Grandement ! Leur regard éclaire cette création de richesses et apporte des nuances. Ils concluent qu'on ne saurait directement lier le développement local aux flux financiers arrivant sur un territoire, tant il est le fruit d'une dynamique plus large associant attractivité territoriale, capacité de coopération entre acteurs et innovation productive. Protéger un site remarquable ne suffit pas. Il ne s'agit pas de le mettre sous cloche. Ce n'est pas un musée : il faut le faire vivre ! Y lancer avec intelligence une dynamique associant les populations, les élus et professionnels tout en valorisant les productions locales, est la condition pour que ces sites profitent aux territoires où ils s'inscrivent. En vingt ans, l'approche a donc changé. D'une approche descendante (top-down) dominée par la protection du site et le respect de l'esprit des lieux, nous sommés passés à une démarche allant du bas vers le haut (bottom-up) pour repérer, faire remonter et valoriser les projets des habitants ou des artisans. Dans ma vallée nous avons ainsi sorti un parfum 100% local aux senteurs des garrigues et de l'Hérault. Notre politique de boutiques de site, en outre, se structure. Les recettes générées contribuent certes à financer la gestion du site mais pas seulement : les produits présentés valorisent des activités locales en adéquation avec cet esprit des lieux.

L'expérimentation est-elle dans l'ADN des Grands Sites ?

Elle se concrétise et s'épanouit dans l'écomobilité, le tourisme durable et la priorité donnée à la sobriété d'aménagements non formatés et pensés pour le site.
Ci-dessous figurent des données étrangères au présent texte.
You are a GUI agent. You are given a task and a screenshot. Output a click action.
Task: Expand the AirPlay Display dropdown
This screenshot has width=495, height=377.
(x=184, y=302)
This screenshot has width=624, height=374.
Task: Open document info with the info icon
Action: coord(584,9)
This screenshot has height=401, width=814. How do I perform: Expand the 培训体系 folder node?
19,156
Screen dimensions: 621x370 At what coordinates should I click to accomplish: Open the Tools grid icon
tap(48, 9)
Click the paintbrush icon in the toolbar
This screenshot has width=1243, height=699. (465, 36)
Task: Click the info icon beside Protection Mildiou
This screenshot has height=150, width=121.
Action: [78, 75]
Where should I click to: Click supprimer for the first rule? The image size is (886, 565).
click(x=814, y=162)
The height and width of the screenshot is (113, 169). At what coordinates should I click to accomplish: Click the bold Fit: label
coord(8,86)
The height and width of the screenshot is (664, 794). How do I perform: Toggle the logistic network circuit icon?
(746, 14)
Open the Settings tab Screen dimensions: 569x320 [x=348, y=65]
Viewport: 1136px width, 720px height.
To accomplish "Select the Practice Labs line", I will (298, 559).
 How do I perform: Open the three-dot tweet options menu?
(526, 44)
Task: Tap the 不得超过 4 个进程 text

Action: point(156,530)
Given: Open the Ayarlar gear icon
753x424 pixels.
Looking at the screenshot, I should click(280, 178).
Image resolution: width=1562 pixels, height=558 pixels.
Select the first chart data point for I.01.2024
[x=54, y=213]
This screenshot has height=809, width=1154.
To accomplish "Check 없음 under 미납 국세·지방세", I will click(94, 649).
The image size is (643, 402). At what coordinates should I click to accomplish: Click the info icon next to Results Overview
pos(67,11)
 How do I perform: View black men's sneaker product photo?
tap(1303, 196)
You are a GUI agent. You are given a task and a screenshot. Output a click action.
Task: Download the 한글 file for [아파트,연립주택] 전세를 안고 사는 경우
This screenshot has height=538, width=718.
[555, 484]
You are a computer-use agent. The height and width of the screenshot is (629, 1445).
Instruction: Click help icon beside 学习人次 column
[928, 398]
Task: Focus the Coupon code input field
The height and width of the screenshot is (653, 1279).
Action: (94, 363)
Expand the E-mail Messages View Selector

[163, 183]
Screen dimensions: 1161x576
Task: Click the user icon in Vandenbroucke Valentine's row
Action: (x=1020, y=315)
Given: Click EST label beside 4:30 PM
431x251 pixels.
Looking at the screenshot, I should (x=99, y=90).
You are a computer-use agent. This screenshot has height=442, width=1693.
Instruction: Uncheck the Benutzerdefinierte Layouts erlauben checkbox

Nous avons cru très tôt à l'intérêt de réduire l'usage de la voiture et travaillé avec des départements, intercos et professionnels du tourisme pour proposer aux visiteurs d'autres formes d'immersion dans nos paysages remarquables. Ce programme "Escapade nature sans voiture" fonctionne bien et s'étend. Autre voie explorée, le recul des stationnements et la mise en place de navettes d'accès au cœur des sites. Les syndicats mixtes gérant les îles Sanguinaires dans le golfe d'Ajaccio et la Pointe du Raz en Bretagne ont beaucoup travaillé sur ces aménagements d'accès, la signalétique, les stationnements paysagers... Le Puy-de-Dôme aussi, réorganisant la gestion des flux de visiteurs, réduisant le ravinement induit par la surfréquentation touristique et mettant en place un train à crémaillère électrique. Le massif du Canigou (Pyrénées-Orientales) va plus loin et interdit l'accès aux voitures en contrebas de son mythique refuge. La croissance de l'activité touristique, qui figurait déjà au menu de nos 8es rencontres annuelles, reste un enjeu majeur. Il est possible que nous en reparlions longuement l'an prochain.

Quel savoir-faire avez-vous à partager avec d'autres territoires ?

Du diagnostic de territoire à la concertation avec les habitants, nous disposons désormais d'une méthodologie largement éprouvée et susceptible d'intéresser d'autres gestionnaires ou porteurs de projets locaux. Notre vision globale des atouts d'un site classé intègre des aspects patrimoniaux, culturels, environnementaux mais aussi forestiers, agricoles et pastoraux. Ces travaux de fond réalisés avec les élus et multiples usagers des sites peuvent servir à d'autres et méritent de gagner en visibilité. C'est un message que je voulais faire passer.